[Source data]
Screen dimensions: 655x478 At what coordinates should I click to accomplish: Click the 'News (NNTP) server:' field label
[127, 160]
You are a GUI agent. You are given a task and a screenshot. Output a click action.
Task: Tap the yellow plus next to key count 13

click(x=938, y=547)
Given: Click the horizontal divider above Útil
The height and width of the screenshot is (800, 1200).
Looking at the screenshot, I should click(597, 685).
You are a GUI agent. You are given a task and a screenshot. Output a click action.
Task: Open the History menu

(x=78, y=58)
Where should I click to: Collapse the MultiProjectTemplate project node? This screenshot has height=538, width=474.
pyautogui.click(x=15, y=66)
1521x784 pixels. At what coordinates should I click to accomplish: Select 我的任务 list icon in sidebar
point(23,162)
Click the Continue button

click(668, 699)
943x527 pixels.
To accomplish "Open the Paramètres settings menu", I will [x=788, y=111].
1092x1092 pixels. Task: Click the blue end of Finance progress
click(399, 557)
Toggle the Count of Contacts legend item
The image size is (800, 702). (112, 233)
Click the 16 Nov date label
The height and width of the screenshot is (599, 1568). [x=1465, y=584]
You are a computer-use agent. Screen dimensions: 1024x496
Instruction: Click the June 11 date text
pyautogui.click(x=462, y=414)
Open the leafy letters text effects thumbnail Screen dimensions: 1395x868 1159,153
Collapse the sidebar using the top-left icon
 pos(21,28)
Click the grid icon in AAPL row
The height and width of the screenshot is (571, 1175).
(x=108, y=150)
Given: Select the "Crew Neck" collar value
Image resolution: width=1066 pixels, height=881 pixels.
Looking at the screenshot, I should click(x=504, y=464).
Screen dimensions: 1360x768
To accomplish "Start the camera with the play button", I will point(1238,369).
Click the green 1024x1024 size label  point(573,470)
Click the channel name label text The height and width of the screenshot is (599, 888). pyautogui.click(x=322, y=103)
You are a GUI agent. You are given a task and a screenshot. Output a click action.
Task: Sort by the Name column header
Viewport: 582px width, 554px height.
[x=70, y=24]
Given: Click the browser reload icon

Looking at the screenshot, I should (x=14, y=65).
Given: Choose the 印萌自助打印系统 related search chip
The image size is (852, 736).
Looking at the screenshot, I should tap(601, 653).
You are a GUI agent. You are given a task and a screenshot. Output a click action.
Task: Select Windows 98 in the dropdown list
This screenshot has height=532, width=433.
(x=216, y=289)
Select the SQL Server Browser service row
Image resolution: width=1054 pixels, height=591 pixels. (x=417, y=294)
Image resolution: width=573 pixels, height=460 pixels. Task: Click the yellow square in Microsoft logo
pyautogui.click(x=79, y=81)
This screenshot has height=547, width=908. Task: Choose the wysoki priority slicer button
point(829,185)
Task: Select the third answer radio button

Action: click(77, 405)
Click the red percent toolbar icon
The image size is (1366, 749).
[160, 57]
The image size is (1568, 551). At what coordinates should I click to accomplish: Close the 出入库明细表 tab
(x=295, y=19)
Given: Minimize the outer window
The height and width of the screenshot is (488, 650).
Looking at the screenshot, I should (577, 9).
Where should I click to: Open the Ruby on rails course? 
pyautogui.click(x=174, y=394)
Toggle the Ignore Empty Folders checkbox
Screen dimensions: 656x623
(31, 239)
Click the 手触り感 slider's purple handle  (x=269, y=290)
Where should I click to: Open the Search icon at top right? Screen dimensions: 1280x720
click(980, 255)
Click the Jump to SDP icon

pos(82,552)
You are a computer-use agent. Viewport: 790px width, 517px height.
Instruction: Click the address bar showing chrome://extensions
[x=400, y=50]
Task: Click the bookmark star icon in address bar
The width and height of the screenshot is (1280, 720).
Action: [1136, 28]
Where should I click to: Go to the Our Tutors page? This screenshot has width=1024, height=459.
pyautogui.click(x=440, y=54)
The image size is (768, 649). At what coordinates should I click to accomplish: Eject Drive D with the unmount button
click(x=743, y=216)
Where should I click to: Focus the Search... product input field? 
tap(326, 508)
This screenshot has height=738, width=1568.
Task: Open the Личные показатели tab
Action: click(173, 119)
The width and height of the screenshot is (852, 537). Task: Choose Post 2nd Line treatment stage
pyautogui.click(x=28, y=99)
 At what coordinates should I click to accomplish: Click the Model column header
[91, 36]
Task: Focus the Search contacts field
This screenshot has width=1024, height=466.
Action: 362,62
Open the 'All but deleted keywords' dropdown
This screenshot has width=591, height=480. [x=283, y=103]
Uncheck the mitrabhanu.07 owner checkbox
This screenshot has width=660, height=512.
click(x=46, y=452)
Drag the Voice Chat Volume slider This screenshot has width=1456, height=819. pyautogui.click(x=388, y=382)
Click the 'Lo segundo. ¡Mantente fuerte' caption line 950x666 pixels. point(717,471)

**Exercise aim**
The answer must be a single number: the count of lines in the data that contain the word "computer".

**Solution to the exercise**
2